The Tragically Hip singles chronology
| "Blow at High Dough" (1989) | "New Orleans Is Sinking" (1989) | "Boots or Hearts" (1990) |

Music video
- "New Orleans Is Sinking" on YouTube

= New Orleans Is Sinking =

"New Orleans Is Sinking" is a song by Canadian rock band the Tragically Hip. It was released in November 1989 as the second single from the band's first full-length studio album, Up to Here. The song reached number-one on the RPM Canadian Content chart. It was also the band's first song to chart in the United States.

The song is one of the band's signature songs and still receives consistent radio airplay in Canada.

==Background==
The song was born out of a jam session the band had in their rehearsal space in Kingston in the late 1980s. They were playing the song "Shakin' All Over", which after about 20 minutes morphed into what would become "New Orleans Is Sinking". Gord Downie wrote the lyrics to the song about a trip he took to New Orleans while in university.

==Live "workshop"==

When performed upon a stage, the middle section of the song was typically given over to an extended jam in which lead singer Gord Downie would perform a story or another song. The most famous such version, commonly referred to as "Killer Whale Tank", featured Downie improvising an extended story about working as a cleaner in the killer whale tank at an aquarium. It first appeared as a B-side on the band's 1991 CD single for "Long Time Running"; in 2022, it was featured on the live album Live at the Roxy.

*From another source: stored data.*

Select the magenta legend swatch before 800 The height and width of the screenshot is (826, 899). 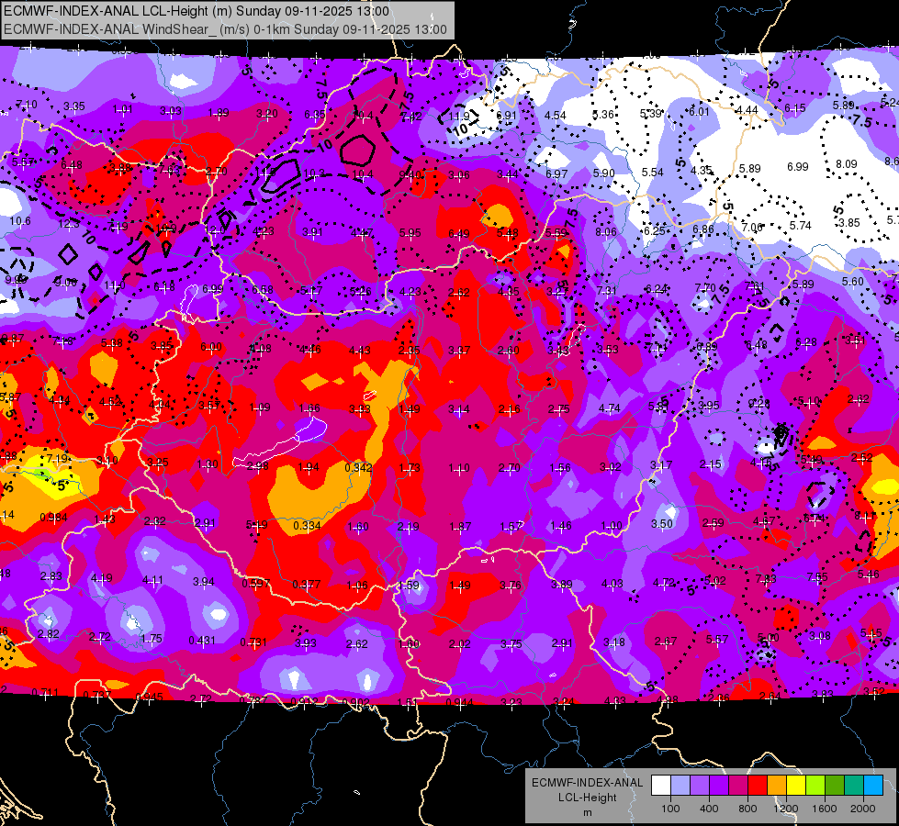pos(738,786)
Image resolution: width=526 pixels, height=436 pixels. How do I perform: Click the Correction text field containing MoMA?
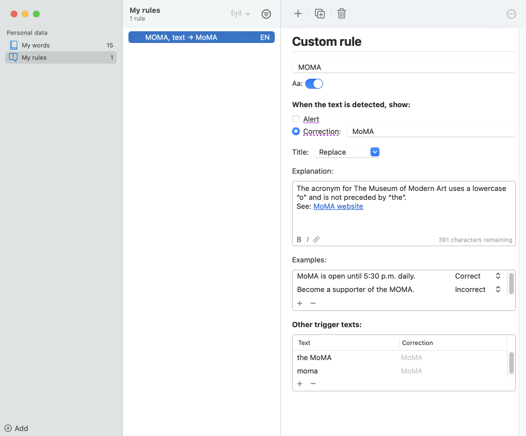click(431, 132)
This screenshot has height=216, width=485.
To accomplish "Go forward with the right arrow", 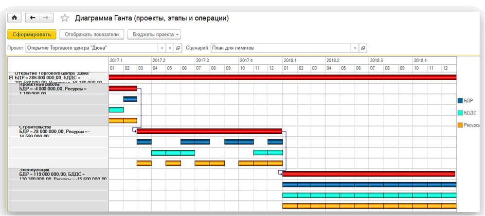I will [46, 18].
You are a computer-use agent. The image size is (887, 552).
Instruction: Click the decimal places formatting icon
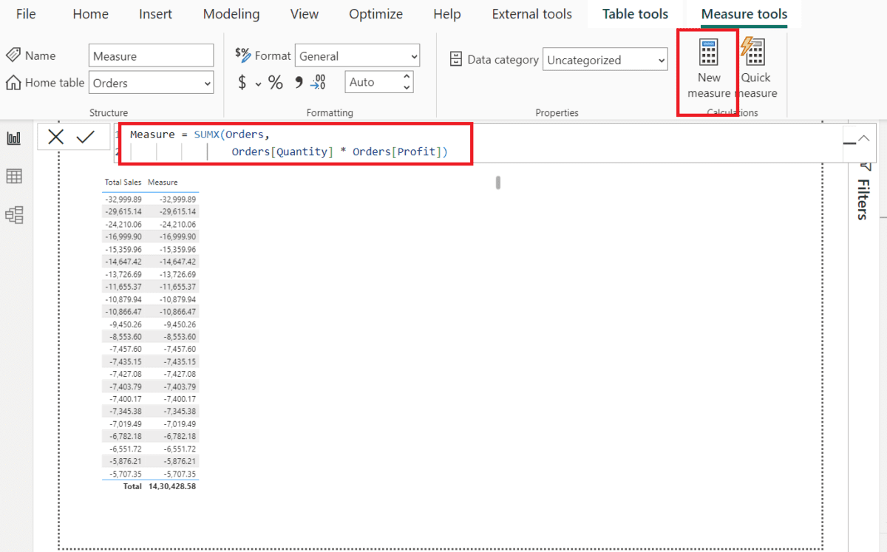(x=318, y=83)
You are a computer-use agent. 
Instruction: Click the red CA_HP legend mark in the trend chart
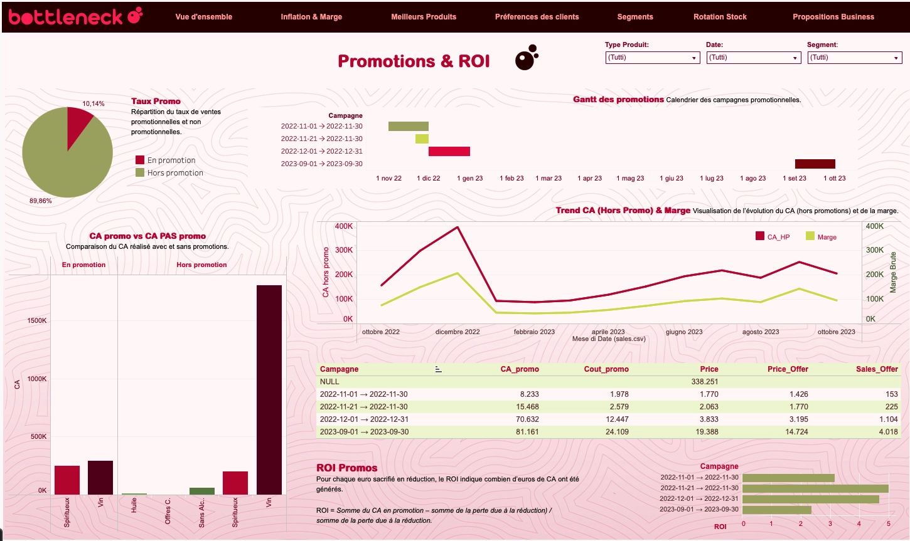click(x=760, y=237)
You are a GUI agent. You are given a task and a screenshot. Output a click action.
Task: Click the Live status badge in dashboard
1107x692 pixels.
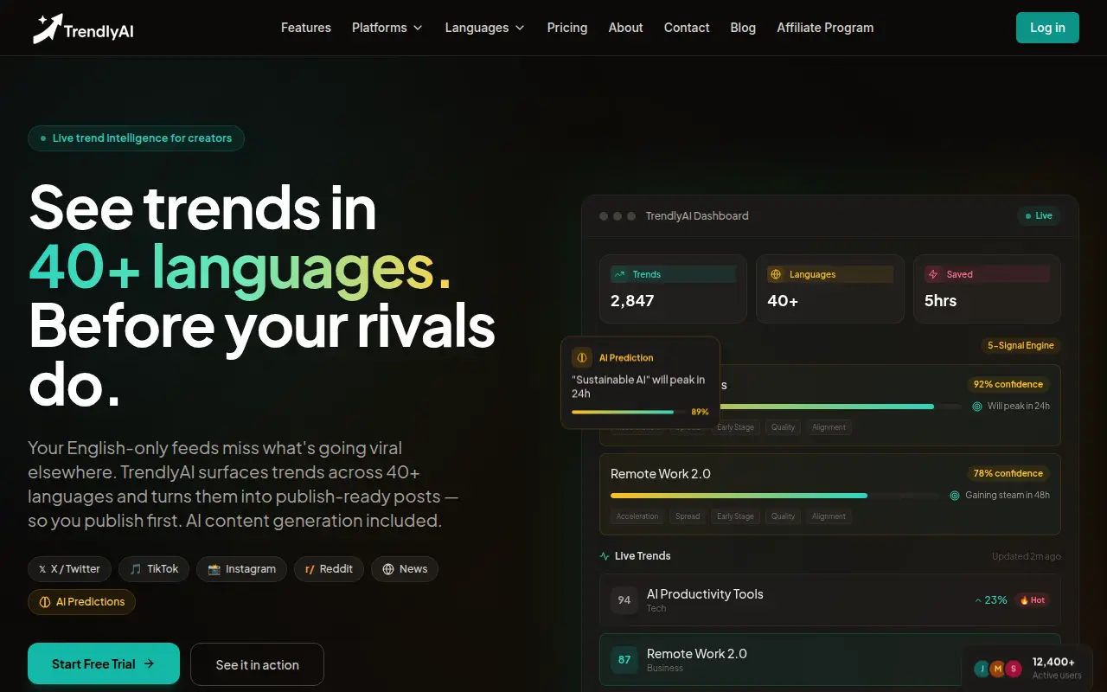coord(1039,216)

In another well-known version which has been widely circulated as a live bootleg, Downie performed Joni Mitchell's "This Flight Tonight"; in the version which appears on the band's 1997 live album Live Between Us, he performed David Bowie's "China Girl" and The Beach Boys' "Don't Worry Baby".

This tradition has also been used by The Hip as a "workshop" to test out and develop new songs which have not yet been recorded; several of the band's later singles, including "Nautical Disaster" and "Ahead by a Century", began as bridge jams during live performances of "New Orleans Is Sinking".

==Legacy==
In a 2000 poll conducted by the music magazine Chart, "New Orleans Is Sinking" was voted the seventh-greatest Canadian song of all time. In 2005, it was named the 16th greatest Canadian song of all time on the CBC Radio One series 50 Tracks: The Canadian Version. In 2008, the song was ranked No. 24 on a CFNY-FM (102.1 "The Edge") list of the Top 200 New Rock Songs of All Time. From 2005 to 2016, "New Orleans Is Sinking" was the second best-selling digitally downloaded 1980s song by a Canadian artist in Canada and the best-selling digitally downloaded 1980s song by a Canadian band in Canada.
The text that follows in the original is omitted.